DESCRIPTION OF THE TASK = Could you copy the lines below exactly, leaving none out?

INPUT FOR THIS TASK =
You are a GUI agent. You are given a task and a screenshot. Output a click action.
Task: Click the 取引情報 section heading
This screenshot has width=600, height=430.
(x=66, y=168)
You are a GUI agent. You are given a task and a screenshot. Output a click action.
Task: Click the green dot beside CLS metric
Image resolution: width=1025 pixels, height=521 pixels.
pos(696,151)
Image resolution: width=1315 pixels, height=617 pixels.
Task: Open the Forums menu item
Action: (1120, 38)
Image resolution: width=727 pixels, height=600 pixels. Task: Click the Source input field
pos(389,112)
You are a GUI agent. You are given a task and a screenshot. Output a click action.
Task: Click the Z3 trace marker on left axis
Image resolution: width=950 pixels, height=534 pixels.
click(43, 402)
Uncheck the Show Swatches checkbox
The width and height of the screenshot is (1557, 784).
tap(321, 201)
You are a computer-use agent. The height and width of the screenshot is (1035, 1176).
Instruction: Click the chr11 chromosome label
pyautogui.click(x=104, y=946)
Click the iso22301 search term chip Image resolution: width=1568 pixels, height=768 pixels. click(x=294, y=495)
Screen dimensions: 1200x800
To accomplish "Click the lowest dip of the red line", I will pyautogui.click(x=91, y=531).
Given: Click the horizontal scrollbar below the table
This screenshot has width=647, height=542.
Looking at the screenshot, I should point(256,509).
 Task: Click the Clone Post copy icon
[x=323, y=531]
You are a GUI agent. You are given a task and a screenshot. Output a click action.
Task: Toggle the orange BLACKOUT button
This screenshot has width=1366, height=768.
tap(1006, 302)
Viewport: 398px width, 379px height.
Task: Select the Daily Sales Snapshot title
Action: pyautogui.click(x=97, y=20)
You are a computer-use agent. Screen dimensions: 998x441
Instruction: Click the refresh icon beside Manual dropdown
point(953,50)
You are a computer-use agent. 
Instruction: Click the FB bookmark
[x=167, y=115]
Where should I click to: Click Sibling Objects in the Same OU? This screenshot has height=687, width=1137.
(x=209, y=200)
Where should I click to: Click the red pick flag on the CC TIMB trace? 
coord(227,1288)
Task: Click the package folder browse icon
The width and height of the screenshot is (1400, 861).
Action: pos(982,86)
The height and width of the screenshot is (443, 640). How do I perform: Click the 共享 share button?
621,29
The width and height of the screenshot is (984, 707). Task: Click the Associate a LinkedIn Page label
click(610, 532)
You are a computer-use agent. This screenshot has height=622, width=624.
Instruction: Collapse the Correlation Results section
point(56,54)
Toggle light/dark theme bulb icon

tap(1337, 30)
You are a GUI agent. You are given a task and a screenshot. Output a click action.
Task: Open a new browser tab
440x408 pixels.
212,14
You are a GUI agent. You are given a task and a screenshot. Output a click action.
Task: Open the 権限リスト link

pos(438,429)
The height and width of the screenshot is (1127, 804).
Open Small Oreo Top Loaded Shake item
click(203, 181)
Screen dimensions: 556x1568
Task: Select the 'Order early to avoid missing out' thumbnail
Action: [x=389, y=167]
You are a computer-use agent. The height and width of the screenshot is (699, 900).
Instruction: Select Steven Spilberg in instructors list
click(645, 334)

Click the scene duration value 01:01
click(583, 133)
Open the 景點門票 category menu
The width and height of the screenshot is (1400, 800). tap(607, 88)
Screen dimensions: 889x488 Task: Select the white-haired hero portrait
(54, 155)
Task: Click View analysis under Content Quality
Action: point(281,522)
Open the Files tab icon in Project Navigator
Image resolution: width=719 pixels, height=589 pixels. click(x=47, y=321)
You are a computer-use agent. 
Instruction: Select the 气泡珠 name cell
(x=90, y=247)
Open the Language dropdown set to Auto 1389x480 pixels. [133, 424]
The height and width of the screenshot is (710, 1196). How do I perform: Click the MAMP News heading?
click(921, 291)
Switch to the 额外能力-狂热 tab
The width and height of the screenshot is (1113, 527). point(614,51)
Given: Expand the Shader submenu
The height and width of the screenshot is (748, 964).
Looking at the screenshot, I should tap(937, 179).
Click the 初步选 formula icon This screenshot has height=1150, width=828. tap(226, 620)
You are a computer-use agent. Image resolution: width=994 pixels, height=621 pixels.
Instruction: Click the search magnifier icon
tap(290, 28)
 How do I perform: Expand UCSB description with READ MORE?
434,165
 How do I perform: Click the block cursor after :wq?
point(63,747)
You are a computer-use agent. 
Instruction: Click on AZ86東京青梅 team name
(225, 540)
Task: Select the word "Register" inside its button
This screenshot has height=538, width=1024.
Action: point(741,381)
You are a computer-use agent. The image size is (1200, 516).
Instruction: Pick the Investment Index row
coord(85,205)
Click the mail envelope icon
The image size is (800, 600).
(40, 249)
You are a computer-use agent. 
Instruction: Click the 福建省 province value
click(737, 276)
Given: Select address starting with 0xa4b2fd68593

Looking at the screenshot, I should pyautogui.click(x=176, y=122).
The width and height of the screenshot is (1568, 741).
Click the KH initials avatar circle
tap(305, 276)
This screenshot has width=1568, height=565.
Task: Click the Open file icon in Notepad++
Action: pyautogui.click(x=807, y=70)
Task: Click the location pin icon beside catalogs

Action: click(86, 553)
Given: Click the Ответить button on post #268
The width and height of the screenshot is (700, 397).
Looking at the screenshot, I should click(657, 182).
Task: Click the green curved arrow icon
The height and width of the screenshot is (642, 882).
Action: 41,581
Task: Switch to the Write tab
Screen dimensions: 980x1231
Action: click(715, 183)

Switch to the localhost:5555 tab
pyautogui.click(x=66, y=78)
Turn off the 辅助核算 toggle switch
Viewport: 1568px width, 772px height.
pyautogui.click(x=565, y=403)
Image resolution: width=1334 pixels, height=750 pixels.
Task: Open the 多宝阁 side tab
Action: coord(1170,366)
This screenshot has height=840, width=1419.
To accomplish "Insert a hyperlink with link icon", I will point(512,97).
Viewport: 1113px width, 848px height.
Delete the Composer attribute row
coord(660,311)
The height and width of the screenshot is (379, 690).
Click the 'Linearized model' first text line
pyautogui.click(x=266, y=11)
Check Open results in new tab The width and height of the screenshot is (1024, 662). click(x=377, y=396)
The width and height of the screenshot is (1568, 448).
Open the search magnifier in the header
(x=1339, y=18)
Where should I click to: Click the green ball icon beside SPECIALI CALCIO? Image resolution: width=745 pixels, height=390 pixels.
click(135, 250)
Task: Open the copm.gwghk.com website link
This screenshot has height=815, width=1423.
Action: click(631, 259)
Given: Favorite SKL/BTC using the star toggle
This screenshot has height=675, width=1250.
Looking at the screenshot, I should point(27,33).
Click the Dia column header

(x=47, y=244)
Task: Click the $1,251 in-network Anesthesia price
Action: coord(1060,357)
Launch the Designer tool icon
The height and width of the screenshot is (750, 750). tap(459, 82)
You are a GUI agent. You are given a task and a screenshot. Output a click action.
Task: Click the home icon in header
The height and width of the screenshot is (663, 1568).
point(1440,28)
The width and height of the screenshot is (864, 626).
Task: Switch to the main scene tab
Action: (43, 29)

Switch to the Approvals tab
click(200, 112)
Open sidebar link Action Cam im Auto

TASK RESULT =
You are a GUI agent. You are given a task and a screenshot. Output a click action.
Task: Click the 取引情報 section heading
This screenshot has width=600, height=430.
(x=66, y=168)
You are a GUI agent. You are given a task and a screenshot. Output a click action.
Task: Click the green dot beside CLS metric
Image resolution: width=1025 pixels, height=521 pixels.
pos(696,151)
Image resolution: width=1315 pixels, height=617 pixels.
Task: Open the Forums menu item
Action: (1120, 38)
Image resolution: width=727 pixels, height=600 pixels. Task: Click the Source input field
pos(389,112)
You are a GUI agent. You are given a task and a screenshot. Output a click action.
Task: Click the Z3 trace marker on left axis
Image resolution: width=950 pixels, height=534 pixels.
click(43, 402)
Uncheck the Show Swatches checkbox
The width and height of the screenshot is (1557, 784).
tap(321, 201)
You are a computer-use agent. The height and width of the screenshot is (1035, 1176).
Instruction: Click the chr11 chromosome label
pyautogui.click(x=104, y=946)
Click the iso22301 search term chip Image resolution: width=1568 pixels, height=768 pixels. click(x=294, y=495)
Screen dimensions: 1200x800
To accomplish "Click the lowest dip of the red line", I will pyautogui.click(x=91, y=531).
Given: Click the horizontal scrollbar below the table
This screenshot has width=647, height=542.
Looking at the screenshot, I should point(256,509).
 Task: Click the Clone Post copy icon
[x=323, y=531]
You are a GUI agent. You are given a task and a screenshot. Output a click action.
Task: Toggle the orange BLACKOUT button
This screenshot has width=1366, height=768.
tap(1006, 302)
Viewport: 398px width, 379px height.
Task: Select the Daily Sales Snapshot title
Action: pyautogui.click(x=97, y=20)
You are a computer-use agent. Screen dimensions: 998x441
Instruction: Click the refresh icon beside Manual dropdown
point(953,50)
You are a computer-use agent. 
Instruction: Click the FB bookmark
[x=167, y=115]
Where should I click to: Click Sibling Objects in the Same OU? This screenshot has height=687, width=1137.
(x=209, y=200)
Where should I click to: Click the red pick flag on the CC TIMB trace? 
coord(227,1288)
Task: Click the package folder browse icon
The width and height of the screenshot is (1400, 861).
Action: pos(982,86)
The height and width of the screenshot is (443, 640). How do I perform: Click the 共享 share button?
621,29
The width and height of the screenshot is (984, 707). Task: Click the Associate a LinkedIn Page label
click(610, 532)
You are a computer-use agent. This screenshot has height=622, width=624.
Instruction: Collapse the Correlation Results section
point(56,54)
Toggle light/dark theme bulb icon

tap(1337, 30)
You are a GUI agent. You are given a task and a screenshot. Output a click action.
Task: Open a new browser tab
440x408 pixels.
212,14
You are a GUI agent. You are given a task and a screenshot. Output a click action.
Task: Open the 権限リスト link

pos(438,429)
The height and width of the screenshot is (1127, 804).
Open Small Oreo Top Loaded Shake item
click(203, 181)
Screen dimensions: 556x1568
Task: Select the 'Order early to avoid missing out' thumbnail
Action: [x=389, y=167]
You are a computer-use agent. The height and width of the screenshot is (699, 900).
Instruction: Select Steven Spilberg in instructors list
click(645, 334)

Click the scene duration value 01:01
click(583, 133)
Open the 景點門票 category menu
The width and height of the screenshot is (1400, 800). tap(607, 88)
Screen dimensions: 889x488 Task: Select the white-haired hero portrait
(54, 155)
Task: Click View analysis under Content Quality
Action: point(281,522)
Open the Files tab icon in Project Navigator
Image resolution: width=719 pixels, height=589 pixels. click(x=47, y=321)
You are a computer-use agent. 
Instruction: Select the 气泡珠 name cell
(x=90, y=247)
Open the Language dropdown set to Auto 1389x480 pixels. [133, 424]
The height and width of the screenshot is (710, 1196). How do I perform: Click the MAMP News heading?
click(921, 291)
Switch to the 额外能力-狂热 tab
The width and height of the screenshot is (1113, 527). point(614,51)
Given: Expand the Shader submenu
The height and width of the screenshot is (748, 964).
Looking at the screenshot, I should tap(937, 179).
Click the 初步选 formula icon This screenshot has height=1150, width=828. tap(226, 620)
You are a computer-use agent. Image resolution: width=994 pixels, height=621 pixels.
Instruction: Click the search magnifier icon
tap(290, 28)
 How do I perform: Expand UCSB description with READ MORE?
434,165
 How do I perform: Click the block cursor after :wq?
point(63,747)
You are a computer-use agent. 
Instruction: Click on AZ86東京青梅 team name
(225, 540)
Task: Select the word "Register" inside its button
This screenshot has height=538, width=1024.
Action: point(741,381)
You are a computer-use agent. The image size is (1200, 516).
Instruction: Pick the Investment Index row
coord(85,205)
Click the mail envelope icon
The image size is (800, 600).
(40, 249)
You are a computer-use agent. 
Instruction: Click the 福建省 province value
click(737, 276)
Given: Select address starting with 0xa4b2fd68593

Looking at the screenshot, I should pyautogui.click(x=176, y=122).
The width and height of the screenshot is (1568, 741).
Click the KH initials avatar circle
tap(305, 276)
This screenshot has width=1568, height=565.
Task: Click the Open file icon in Notepad++
Action: pyautogui.click(x=807, y=70)
Task: Click the location pin icon beside catalogs

Action: click(86, 553)
Given: Click the Ответить button on post #268
The width and height of the screenshot is (700, 397).
Looking at the screenshot, I should click(657, 182).
Task: Click the green curved arrow icon
The height and width of the screenshot is (642, 882).
Action: 41,581
Task: Switch to the Write tab
Screen dimensions: 980x1231
Action: click(715, 183)

Switch to the localhost:5555 tab
pyautogui.click(x=66, y=78)
Turn off the 辅助核算 toggle switch
Viewport: 1568px width, 772px height.
pyautogui.click(x=565, y=403)
Image resolution: width=1334 pixels, height=750 pixels.
Task: Open the 多宝阁 side tab
Action: coord(1170,366)
This screenshot has height=840, width=1419.
To accomplish "Insert a hyperlink with link icon", I will point(512,97).
Viewport: 1113px width, 848px height.
Delete the Composer attribute row
coord(660,311)
The height and width of the screenshot is (379, 690).
Click the 'Linearized model' first text line
pyautogui.click(x=266, y=11)
Check Open results in new tab The width and height of the screenshot is (1024, 662). click(x=377, y=396)
The width and height of the screenshot is (1568, 448).
Open the search magnifier in the header
(x=1339, y=18)
Where should I click to: Click the green ball icon beside SPECIALI CALCIO? Image resolution: width=745 pixels, height=390 pixels.
click(135, 250)
Task: Open the copm.gwghk.com website link
This screenshot has height=815, width=1423.
Action: click(631, 259)
Given: Favorite SKL/BTC using the star toggle
This screenshot has height=675, width=1250.
Looking at the screenshot, I should point(27,33).
Click the Dia column header

(x=47, y=244)
Task: Click the $1,251 in-network Anesthesia price
Action: coord(1060,357)
Launch the Designer tool icon
The height and width of the screenshot is (750, 750). tap(459, 82)
You are a GUI agent. You are given a task and a screenshot. Output a click action.
Task: Click the home icon in header
The height and width of the screenshot is (663, 1568).
point(1440,28)
The width and height of the screenshot is (864, 626).
Task: Switch to the main scene tab
Action: (43, 29)

Switch to the Approvals tab
click(200, 112)
Open sidebar link Action Cam im Auto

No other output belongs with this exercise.